What you should do »
Format the material below as a JSON list of strings, with one string per line and no entries for blank lines.
-- BEGIN Input --
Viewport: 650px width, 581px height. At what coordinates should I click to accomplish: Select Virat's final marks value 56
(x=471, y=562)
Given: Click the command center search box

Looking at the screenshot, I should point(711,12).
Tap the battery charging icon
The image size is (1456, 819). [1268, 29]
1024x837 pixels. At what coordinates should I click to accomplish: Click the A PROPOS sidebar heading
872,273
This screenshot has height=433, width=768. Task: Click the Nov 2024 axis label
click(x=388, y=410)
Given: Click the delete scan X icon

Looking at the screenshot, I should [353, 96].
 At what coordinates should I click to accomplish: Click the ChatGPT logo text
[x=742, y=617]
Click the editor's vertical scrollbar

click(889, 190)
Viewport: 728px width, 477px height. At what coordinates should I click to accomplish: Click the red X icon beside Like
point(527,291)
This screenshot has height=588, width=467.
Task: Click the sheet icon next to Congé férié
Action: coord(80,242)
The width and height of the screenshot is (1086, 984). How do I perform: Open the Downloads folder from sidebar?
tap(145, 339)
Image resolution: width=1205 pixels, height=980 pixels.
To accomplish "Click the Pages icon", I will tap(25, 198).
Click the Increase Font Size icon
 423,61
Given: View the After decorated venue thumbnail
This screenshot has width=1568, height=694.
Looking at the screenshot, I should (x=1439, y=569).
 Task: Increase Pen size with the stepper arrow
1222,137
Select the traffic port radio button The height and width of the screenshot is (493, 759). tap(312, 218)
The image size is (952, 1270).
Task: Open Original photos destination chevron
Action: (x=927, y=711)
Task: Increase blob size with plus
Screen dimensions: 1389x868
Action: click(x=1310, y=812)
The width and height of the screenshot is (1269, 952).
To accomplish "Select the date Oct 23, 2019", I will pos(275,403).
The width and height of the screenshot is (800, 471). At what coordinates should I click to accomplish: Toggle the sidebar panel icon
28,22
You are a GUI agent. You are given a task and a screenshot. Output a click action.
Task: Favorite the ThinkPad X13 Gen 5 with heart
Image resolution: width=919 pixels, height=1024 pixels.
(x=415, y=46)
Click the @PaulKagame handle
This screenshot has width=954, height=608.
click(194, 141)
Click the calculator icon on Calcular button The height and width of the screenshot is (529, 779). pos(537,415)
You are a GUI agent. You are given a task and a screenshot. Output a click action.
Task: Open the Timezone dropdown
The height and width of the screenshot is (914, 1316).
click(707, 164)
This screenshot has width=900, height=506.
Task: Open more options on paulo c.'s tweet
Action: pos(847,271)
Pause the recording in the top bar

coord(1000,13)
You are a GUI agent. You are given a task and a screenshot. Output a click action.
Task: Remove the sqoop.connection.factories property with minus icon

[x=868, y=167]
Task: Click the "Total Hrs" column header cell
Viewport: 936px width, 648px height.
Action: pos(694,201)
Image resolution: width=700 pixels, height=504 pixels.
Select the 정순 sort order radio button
-- END Input --
Output of the task »
[
  "Viewport: 650px width, 581px height. At what coordinates should I click to accomplish: Select Virat's final marks value 56",
  "(x=471, y=562)",
  "Given: Click the command center search box",
  "Looking at the screenshot, I should point(711,12).",
  "Tap the battery charging icon",
  "The image size is (1456, 819). [1268, 29]",
  "1024x837 pixels. At what coordinates should I click to accomplish: Click the A PROPOS sidebar heading",
  "872,273",
  "This screenshot has height=433, width=768. Task: Click the Nov 2024 axis label",
  "click(x=388, y=410)",
  "Given: Click the delete scan X icon",
  "Looking at the screenshot, I should [353, 96].",
  " At what coordinates should I click to accomplish: Click the ChatGPT logo text",
  "[x=742, y=617]",
  "Click the editor's vertical scrollbar",
  "click(889, 190)",
  "Viewport: 728px width, 477px height. At what coordinates should I click to accomplish: Click the red X icon beside Like",
  "point(527,291)",
  "This screenshot has height=588, width=467.",
  "Task: Click the sheet icon next to Congé férié",
  "Action: coord(80,242)",
  "The width and height of the screenshot is (1086, 984). How do I perform: Open the Downloads folder from sidebar?",
  "tap(145, 339)",
  "Image resolution: width=1205 pixels, height=980 pixels.",
  "To accomplish \"Click the Pages icon\", I will tap(25, 198).",
  "Click the Increase Font Size icon",
  " 423,61",
  "Given: View the After decorated venue thumbnail",
  "This screenshot has width=1568, height=694.",
  "Looking at the screenshot, I should (x=1439, y=569).",
  " Task: Increase Pen size with the stepper arrow",
  "1222,137",
  "Select the traffic port radio button The height and width of the screenshot is (493, 759). tap(312, 218)",
  "The image size is (952, 1270).",
  "Task: Open Original photos destination chevron",
  "Action: (x=927, y=711)",
  "Task: Increase blob size with plus",
  "Screen dimensions: 1389x868",
  "Action: click(x=1310, y=812)",
  "The width and height of the screenshot is (1269, 952).",
  "To accomplish \"Select the date Oct 23, 2019\", I will pos(275,403).",
  "The width and height of the screenshot is (800, 471). At what coordinates should I click to accomplish: Toggle the sidebar panel icon",
  "28,22",
  "You are a GUI agent. You are given a task and a screenshot. Output a click action.",
  "Task: Favorite the ThinkPad X13 Gen 5 with heart",
  "Image resolution: width=919 pixels, height=1024 pixels.",
  "(x=415, y=46)",
  "Click the @PaulKagame handle",
  "This screenshot has width=954, height=608.",
  "click(194, 141)",
  "Click the calculator icon on Calcular button The height and width of the screenshot is (529, 779). pos(537,415)",
  "You are a GUI agent. You are given a task and a screenshot. Output a click action.",
  "Task: Open the Timezone dropdown",
  "The height and width of the screenshot is (914, 1316).",
  "click(707, 164)",
  "This screenshot has width=900, height=506.",
  "Task: Open more options on paulo c.'s tweet",
  "Action: pos(847,271)",
  "Pause the recording in the top bar",
  "coord(1000,13)",
  "You are a GUI agent. You are given a task and a screenshot. Output a click action.",
  "Task: Remove the sqoop.connection.factories property with minus icon",
  "[x=868, y=167]",
  "Task: Click the \"Total Hrs\" column header cell",
  "Viewport: 936px width, 648px height.",
  "Action: pos(694,201)",
  "Image resolution: width=700 pixels, height=504 pixels.",
  "Select the 정순 sort order radio button"
]